There is the classical version of the minimum coins to make change problem where the change and the set of coins available are all integers. Given an infinite amount of each type of coin, we're asked the smallest number of coins required to make change for a given amount. This can be solved with dynamic programming, Python code below. The code will return $\infty$ when the amount can't be made.

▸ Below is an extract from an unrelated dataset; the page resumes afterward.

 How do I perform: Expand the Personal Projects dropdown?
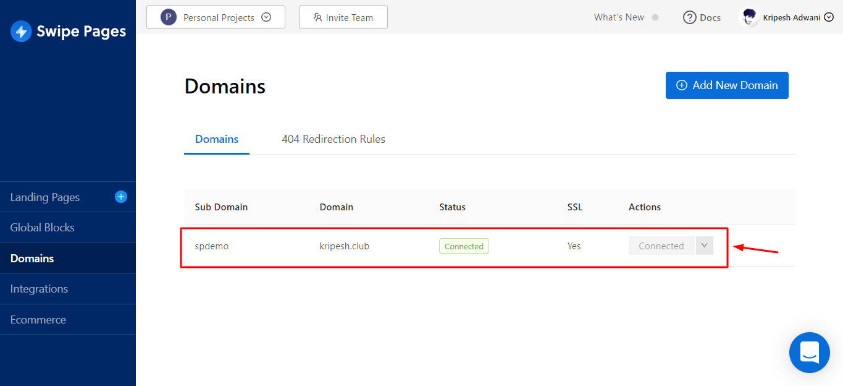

def coinsChg(coins, amount):
dp_array = [np.inf for i in range(amount+1)]
dp_array[0] = 0
for coin in coins:
for j in range(coin, amount+1):
dp_array[j] = min(dp_array[j], dp_array[j-coin]+1)
return dp_array[-1]
This got me thinking about the case where the coins and the amount to be constructed can be any real numbers and not just integers. One complication is that we can't express real numbers exactly on a computer, complicating the question of whether or not the amount can be made exactly. So let's say we restrict ourselves to rational numbers. For the coins and the amount, we are given the numerators and the denominators. Now, given the integer arrays of coin numerators, coin denominators, the amount numerator and amount denominator, we need to return the smallest number of coins to make the amount exactly. If this isn't possible, the algorithm should return $\infty$ like before. Dynamic programming seems to be out of the question now. So what is a good algorithm for solving this? Is it NP-hard?